Eighty-eight years this day since our fathers gave to the world that important document setting forth the immortal truth that all men are born free with equal rights to life, liberty and the pursuit of happiness, and declaring the independence of these states from foreign domination—the Declaration of American Independence. On these great truths they founded a Republic. Today their posterity are in mourning for the loss of sons. In painful expectations, in earnest hope and fear, their eyes are turned toward two mighty armies contending on the same soil, one for those principles and that Republic, the other battling to maintain a dying rebellion inaugurated to overthrow the work of their hands, and to found a government on principles the reverse. Nothing was ever more plainly asserted in both words and deeds than this. Here within the scope of my vision, are 26,000 men suffering for the great sin that has cursed our people, offered a living sacrifice that it may not be destroyed but saved free from the contaminating influence that has stained our fair emblem—the boasted emblem of liberty; that the Union of the States shall not be broken by the hands of Treason; the foul assassin of Liberty! O, that the day of glorious triumph may soon come and with it the right, and stop the horrid evil of war! Let the demon that actuated it be destroyed! Apropos to the day are these beautiful lines from Longfellow, which Thompson recited:

* * * Sail on, O Ship of State!

Sail on, O Union, strong and great!

Humanity with all its fears,

With all the hopes of future years,

Is hanging breathless on thy fate!

We know what Master laid thy keel,

What Workmen wrought thy ribs of steel,

Who made each mast, and sail, and rope,

What anvils rang, what hammers beat,

In what a forge and what a heat

Were shaped the anchors of thy hope!

Fear not each sudden sound and shock,

'Tis of the wave and not the rock;

'Tis but the flapping of the sail,

And not a rent made by the gale!

In spite of rock and tempest's roar,

In spite of false lights on the shore,

Sail on, nor fear to breast the sea!

Our hearts, our hopes, are all with thee.
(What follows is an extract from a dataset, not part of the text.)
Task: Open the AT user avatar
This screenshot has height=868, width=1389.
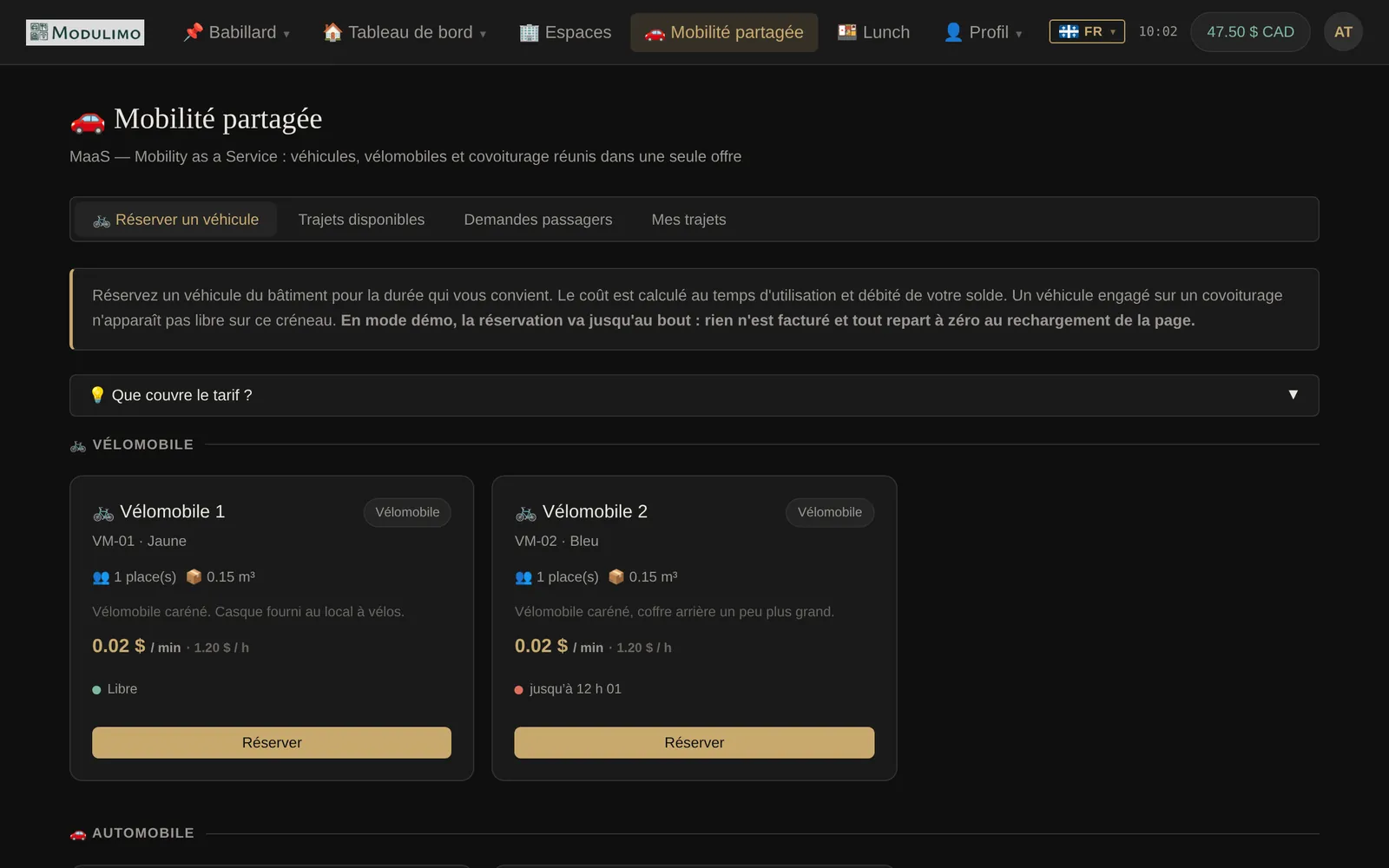Action: [1343, 32]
Our hearts, our hopes, our prayers, our tears,

Our faith triumphant o'er our fears,

Are all with thee,—are all with thee!

Have had but little rest for two nights, owing to the storm and severity of my complaints. No rations since the 2nd. Two hours of terrible thunder storm. At the Sutler's "Shebang" I purchased a small wheat biscuit for 35 cents. This is my feast (after two days' fast) for July 4th, 1864.